··· EXCERPT TO READ ···
Q: How to normalize the histogram base all total count?

Yu-Ja:

A probability density function has an area of 1, so if that's not what you want, I think you want something other than probability. Please tell us exactly what you want.

John Weeks
WaveMetrics, Inc.
support@wavemetrics.com

Log in or register to post comments

February 21, 2012 at 09:29 am - Permalink

yuja

Hi,

I would like to make the sum of the probability to be 1 instead of the area.

For example, if I have a set of data [ 0.1 0.1 0.1 0.2] and analyze them using the histogram function with 2 bins, I would like to see the output to be 0.75 (3/4) for the first bin and 0.25 (1/4) for the second bin.

I hope that clarify the confusion.

Thanks again!

Yu-Ja

Log in or register to post comments

February 21, 2012 at 09:40 am - Permalink

s.r.chinn

You may be confused about what the Histogram is doing. Try this simple example:

make/O/N=10000 wave0
wave0 = gnoise(1)  // this creates 10,000 samples of Gaussian distributed noise, std.dev.=1
Make/O/N=200 wave0_Hist
Histogram/C/B={-4,0.04,200} wave0, wave0_Hist
Display wave0_Hist
print sum(wave0_Hist)

The result is 10000, the number of "counts" (points in the wave). Now if you do the same Histogram but select "Normalize Result to Probablility Density"

Histogram/P/C/B={-4,0.04,200} wave0,wave0_Hist
print area(wave0_Hist)

The result is close to the expected unity result for integrating a Probability Density Function.
Remenber that the horizontal x-axis of the Histogram should span the range of vertical (y) values in the original data set. Part of the confusion is that you are neglecting the x-scaling of the Histogram wave in your "hand-made" normalization. To do your own normalization properly (without using the /P flag) you have to divide the histogram wave by the number of points, but also multiply by the number of bins per unit amplitude. This is a complicated way to get the same result as using the /P (probability density) flag.
··· DATA BELOW ···
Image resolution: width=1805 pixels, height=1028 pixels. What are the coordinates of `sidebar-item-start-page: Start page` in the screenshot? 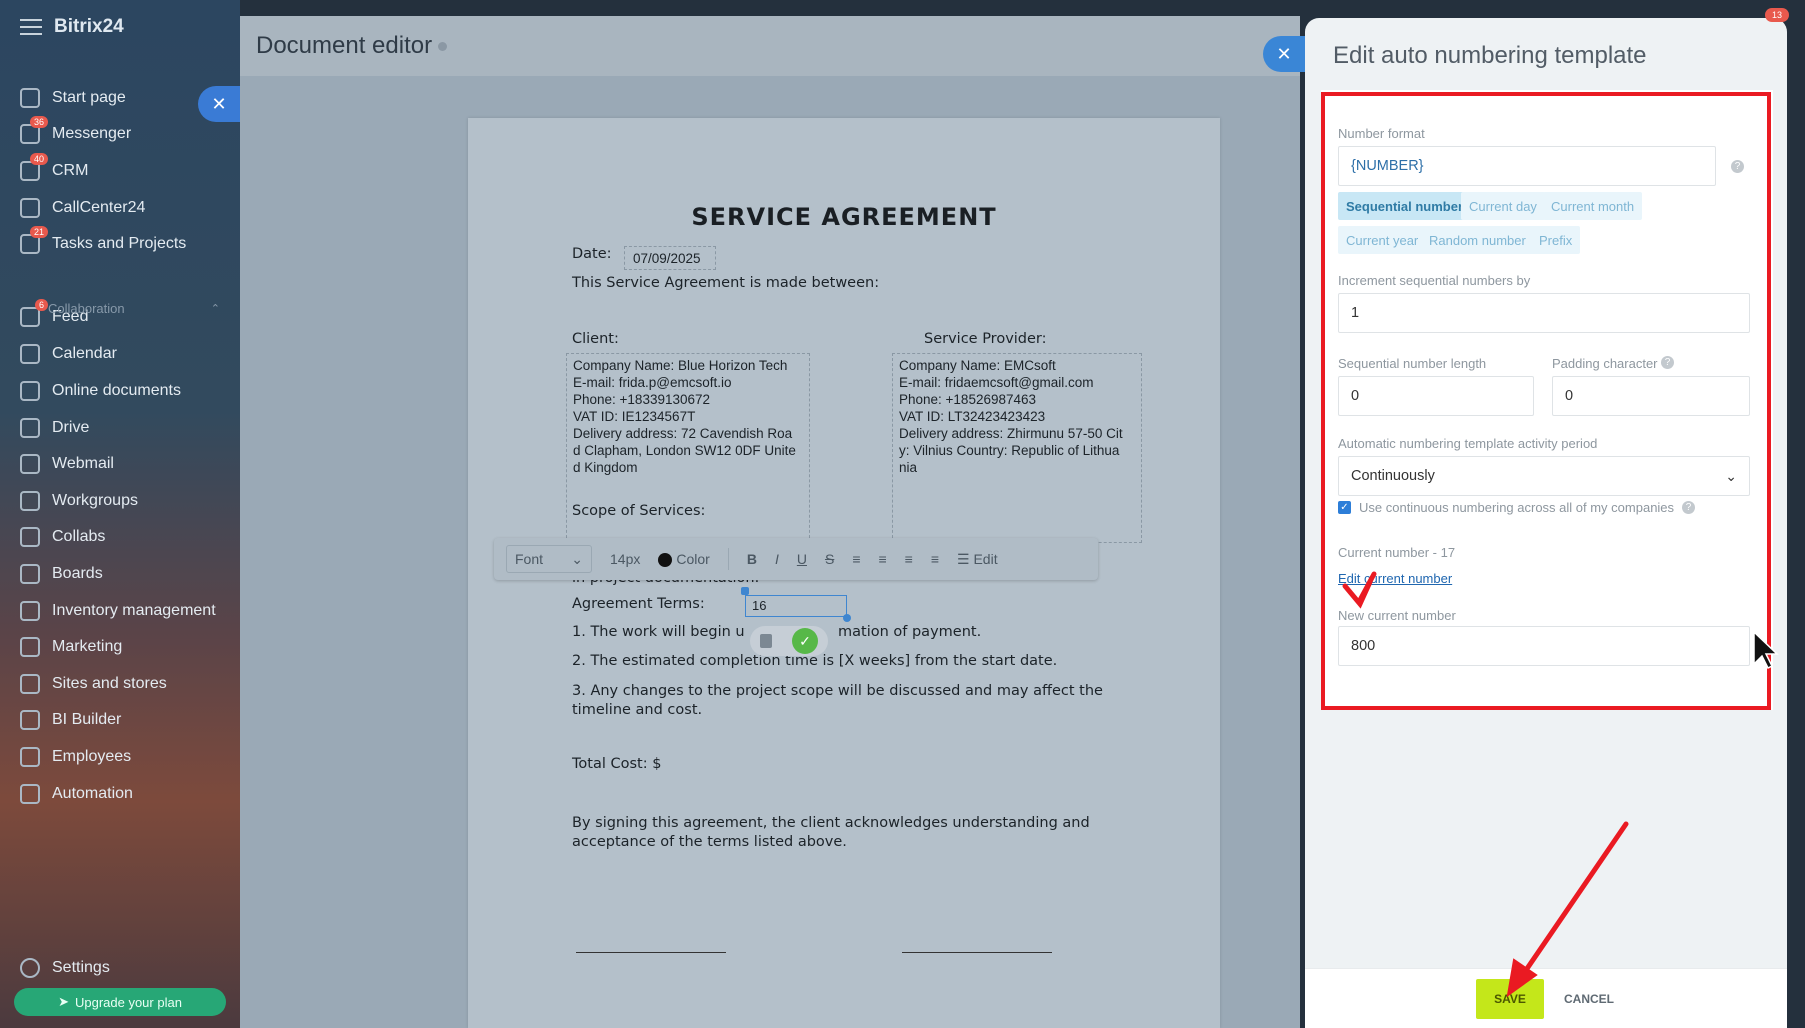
···
# [YOUR TASK]
Please set down the histogram normalization thread above again, word for word and in full.

# [FINISHED TASK]
Q: How to normalize the histogram base all total count?

Yu-Ja:

A probability density function has an area of 1, so if that's not what you want, I think you want something other than probability. Please tell us exactly what you want.

John Weeks
WaveMetrics, Inc.
support@wavemetrics.com

Log in or register to post comments

February 21, 2012 at 09:29 am - Permalink

yuja

Hi,

I would like to make the sum of the probability to be 1 instead of the area.

For example, if I have a set of data [ 0.1 0.1 0.1 0.2] and analyze them using the histogram function with 2 bins, I would like to see the output to be 0.75 (3/4) for the first bin and 0.25 (1/4) for the second bin.

I hope that clarify the confusion.

Thanks again!

Yu-Ja

Log in or register to post comments

February 21, 2012 at 09:40 am - Permalink

s.r.chinn

You may be confused about what the Histogram is doing. Try this simple example:

make/O/N=10000 wave0
wave0 = gnoise(1)  // this creates 10,000 samples of Gaussian distributed noise, std.dev.=1
Make/O/N=200 wave0_Hist
Histogram/C/B={-4,0.04,200} wave0, wave0_Hist
Display wave0_Hist
print sum(wave0_Hist)

The result is 10000, the number of "counts" (points in the wave). Now if you do the same Histogram but select "Normalize Result to Probablility Density"

Histogram/P/C/B={-4,0.04,200} wave0,wave0_Hist
print area(wave0_Hist)

The result is close to the expected unity result for integrating a Probability Density Function.
Remenber that the horizontal x-axis of the Histogram should span the range of vertical (y) values in the original data set. Part of the confusion is that you are neglecting the x-scaling of the Histogram wave in your "hand-made" normalization. To do your own normalization properly (without using the /P flag) you have to divide the histogram wave by the number of points, but also multiply by the number of bins per unit amplitude. This is a complicated way to get the same result as using the /P (probability density) flag.